Task brief> From first line to last, the records below are to be duplicated exactly.
※
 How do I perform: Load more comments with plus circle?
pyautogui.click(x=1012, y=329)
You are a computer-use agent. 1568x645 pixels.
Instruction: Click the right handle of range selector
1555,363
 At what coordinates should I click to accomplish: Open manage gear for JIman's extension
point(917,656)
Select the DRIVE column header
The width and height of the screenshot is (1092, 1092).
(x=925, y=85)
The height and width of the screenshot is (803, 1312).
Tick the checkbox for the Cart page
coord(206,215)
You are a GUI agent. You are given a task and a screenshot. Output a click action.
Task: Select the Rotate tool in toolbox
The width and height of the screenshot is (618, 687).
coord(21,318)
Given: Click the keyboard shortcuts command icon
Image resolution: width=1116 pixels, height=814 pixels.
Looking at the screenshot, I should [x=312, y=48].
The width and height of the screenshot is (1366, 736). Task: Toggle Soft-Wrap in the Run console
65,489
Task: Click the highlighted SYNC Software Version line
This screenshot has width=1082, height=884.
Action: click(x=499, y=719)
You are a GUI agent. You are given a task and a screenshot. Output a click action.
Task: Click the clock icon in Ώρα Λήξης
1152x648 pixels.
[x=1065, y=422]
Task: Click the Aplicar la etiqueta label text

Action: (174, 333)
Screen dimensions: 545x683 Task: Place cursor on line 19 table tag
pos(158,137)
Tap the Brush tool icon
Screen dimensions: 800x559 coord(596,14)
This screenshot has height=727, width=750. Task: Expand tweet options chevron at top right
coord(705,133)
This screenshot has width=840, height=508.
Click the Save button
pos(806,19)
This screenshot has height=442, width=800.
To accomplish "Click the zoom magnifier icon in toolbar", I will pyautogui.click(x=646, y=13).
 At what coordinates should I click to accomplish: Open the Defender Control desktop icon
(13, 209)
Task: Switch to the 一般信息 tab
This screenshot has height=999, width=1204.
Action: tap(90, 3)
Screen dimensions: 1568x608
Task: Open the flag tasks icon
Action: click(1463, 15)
※
Response to this exercise>
 How do I perform: Load more comments with plus circle?
pyautogui.click(x=1012, y=329)
You are a computer-use agent. 1568x645 pixels.
Instruction: Click the right handle of range selector
1555,363
 At what coordinates should I click to accomplish: Open manage gear for JIman's extension
point(917,656)
Select the DRIVE column header
The width and height of the screenshot is (1092, 1092).
(x=925, y=85)
The height and width of the screenshot is (803, 1312).
Tick the checkbox for the Cart page
coord(206,215)
You are a GUI agent. You are given a task and a screenshot. Output a click action.
Task: Select the Rotate tool in toolbox
The width and height of the screenshot is (618, 687).
coord(21,318)
Given: Click the keyboard shortcuts command icon
Image resolution: width=1116 pixels, height=814 pixels.
Looking at the screenshot, I should [x=312, y=48].
The width and height of the screenshot is (1366, 736). Task: Toggle Soft-Wrap in the Run console
65,489
Task: Click the highlighted SYNC Software Version line
This screenshot has width=1082, height=884.
Action: click(x=499, y=719)
You are a GUI agent. You are given a task and a screenshot. Output a click action.
Task: Click the clock icon in Ώρα Λήξης
1152x648 pixels.
[x=1065, y=422]
Task: Click the Aplicar la etiqueta label text

Action: (174, 333)
Screen dimensions: 545x683 Task: Place cursor on line 19 table tag
pos(158,137)
Tap the Brush tool icon
Screen dimensions: 800x559 coord(596,14)
This screenshot has height=727, width=750. Task: Expand tweet options chevron at top right
coord(705,133)
This screenshot has width=840, height=508.
Click the Save button
pos(806,19)
This screenshot has height=442, width=800.
To accomplish "Click the zoom magnifier icon in toolbar", I will pyautogui.click(x=646, y=13).
 At what coordinates should I click to accomplish: Open the Defender Control desktop icon
(13, 209)
Task: Switch to the 一般信息 tab
This screenshot has height=999, width=1204.
Action: tap(90, 3)
Screen dimensions: 1568x608
Task: Open the flag tasks icon
Action: click(1463, 15)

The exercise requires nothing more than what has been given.